Tuttavia, c'è una distinzione fondamentale: il DORA include il rischio terze parti TIC nel quadro generale di gestione del rischio, responsabilizzando le entità finanziarie e i loro partner commerciali per i rischi relativi a terze e quarte parti e a tutta la rete estesa di collaborazioni.
Ad esempio, il DORA richiede alle entità finanziarie di monitorare e supervisionare costantemente i fornitori di servizi terzi per garantire il rispetto degli impegni contrattuali e gestire i rischi associati. In caso di incidente, le entità finanziarie devono disporre di processi per gestire e segnalare i propri fornitori di servizi terzi.
Crea resilienza operativa con OneTrust
A seguito dell'incidente di CrowdStrike, l'importanza della resilienza operativa digitale è diventata più chiara. L'incidente evidenzia la crescente dipendenza da vendor di terze parti e la necessità per le organizzazioni di integrare la resilienza nei propri sistemi di catena di fornitura digitale.

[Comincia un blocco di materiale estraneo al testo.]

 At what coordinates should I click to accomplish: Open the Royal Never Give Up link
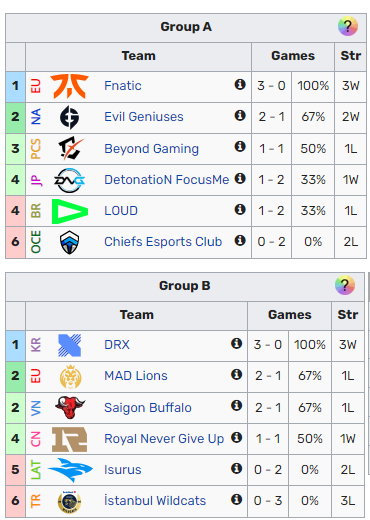[164, 439]
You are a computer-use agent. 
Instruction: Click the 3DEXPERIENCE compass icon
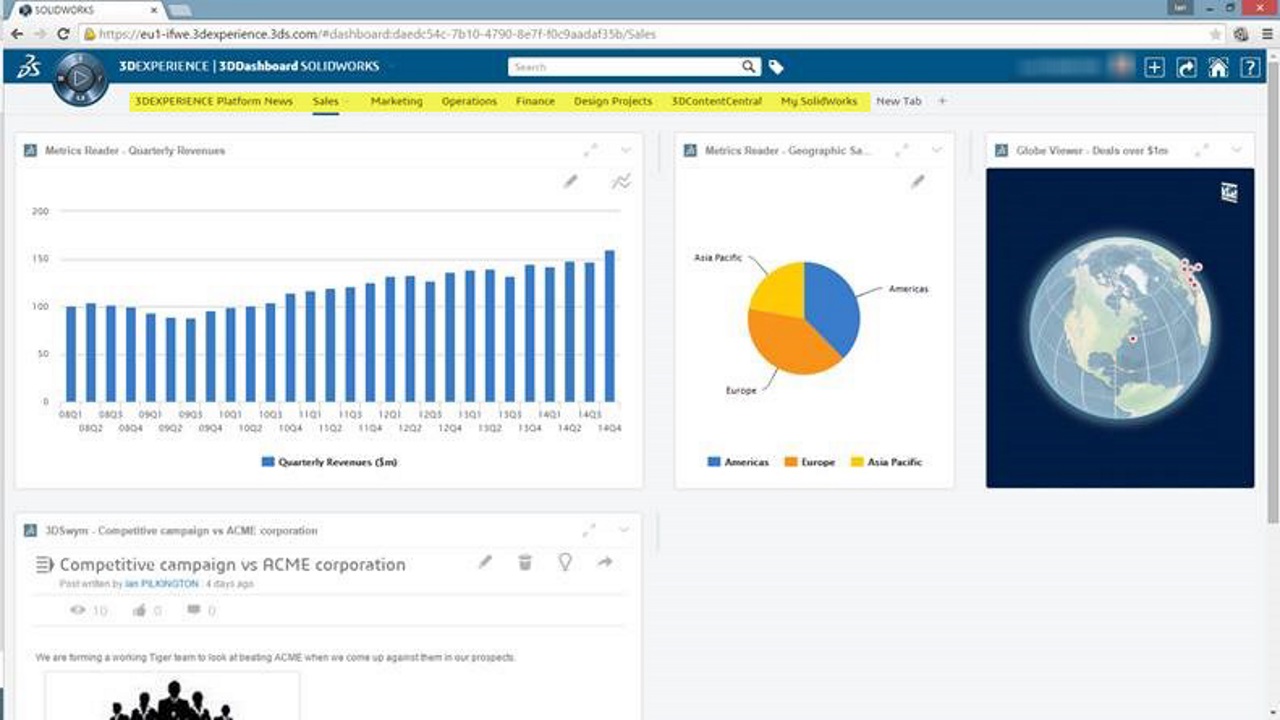[x=80, y=79]
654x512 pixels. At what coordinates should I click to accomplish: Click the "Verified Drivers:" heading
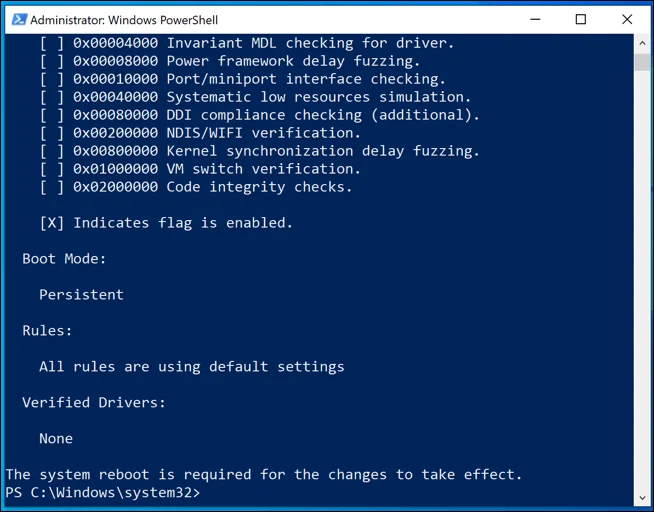click(x=94, y=403)
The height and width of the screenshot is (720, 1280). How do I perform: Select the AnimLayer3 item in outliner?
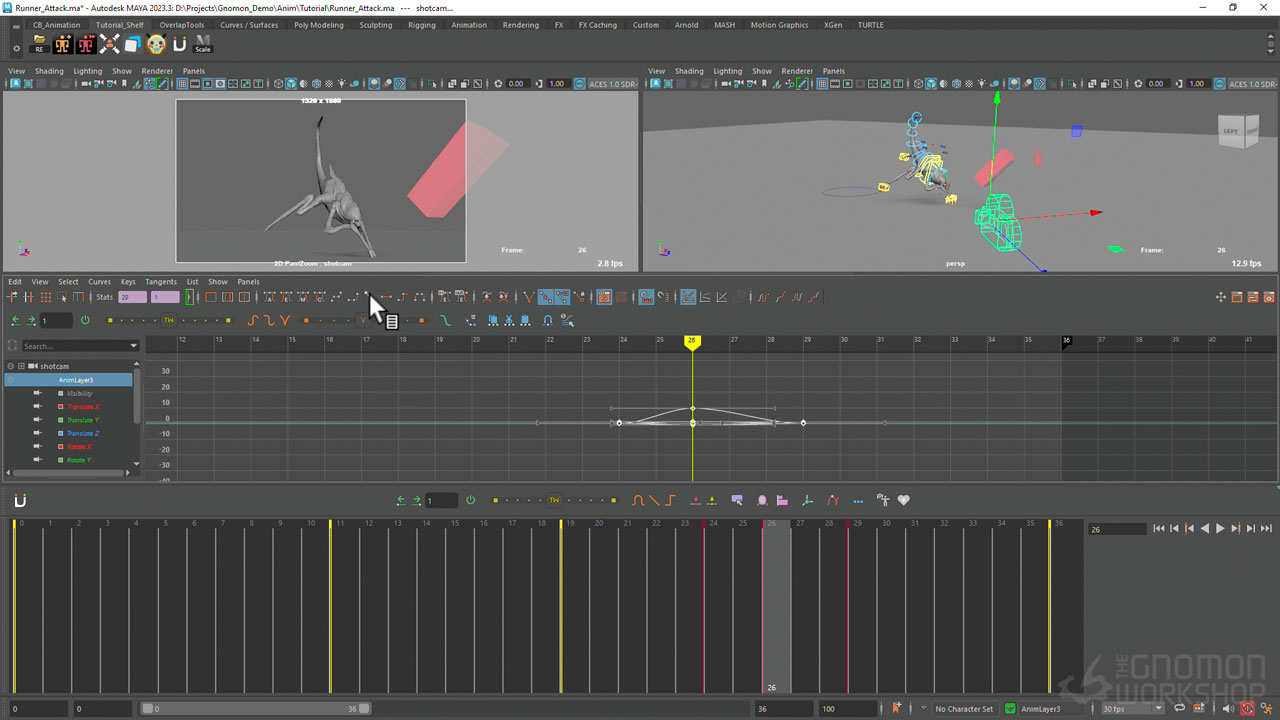76,380
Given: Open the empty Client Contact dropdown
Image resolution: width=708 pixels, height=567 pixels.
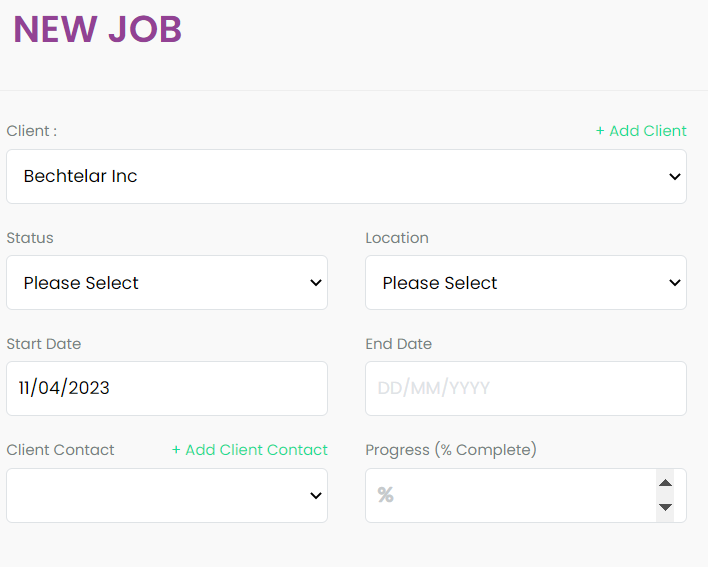Looking at the screenshot, I should coord(167,495).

Alcune normative UE, come il DORA e il NIS2, impongono dei requisiti precisi. Ad esempio, il DORA ha imposto alle entità finanziarie di soddisfare i requisiti del quadro entro gennaio 2025.
OneTrust offre solide funzionalità che aiutano le organizzazioni a centralizzare il ciclo di vita della gestione del rischio end-to-end, consentendo loro di identificare, mitigare, monitorare e analizzare il rischio terze parti e della catena di fornitura, nonché di gestire flussi di lavoro contrattuali basati sul rischio. Attraverso i fornitori di risk intelligence, il monitoraggio continuo può allertare le organizzazioni su debolezze nella gestione delle TIC, violazioni dei dati e altro ancora, relative a terze e quarte parti.
Il malfunzionamento di CrowdStrike ha evidenziato la necessità di solide strategie di gestione del rischio operativo di terze parti.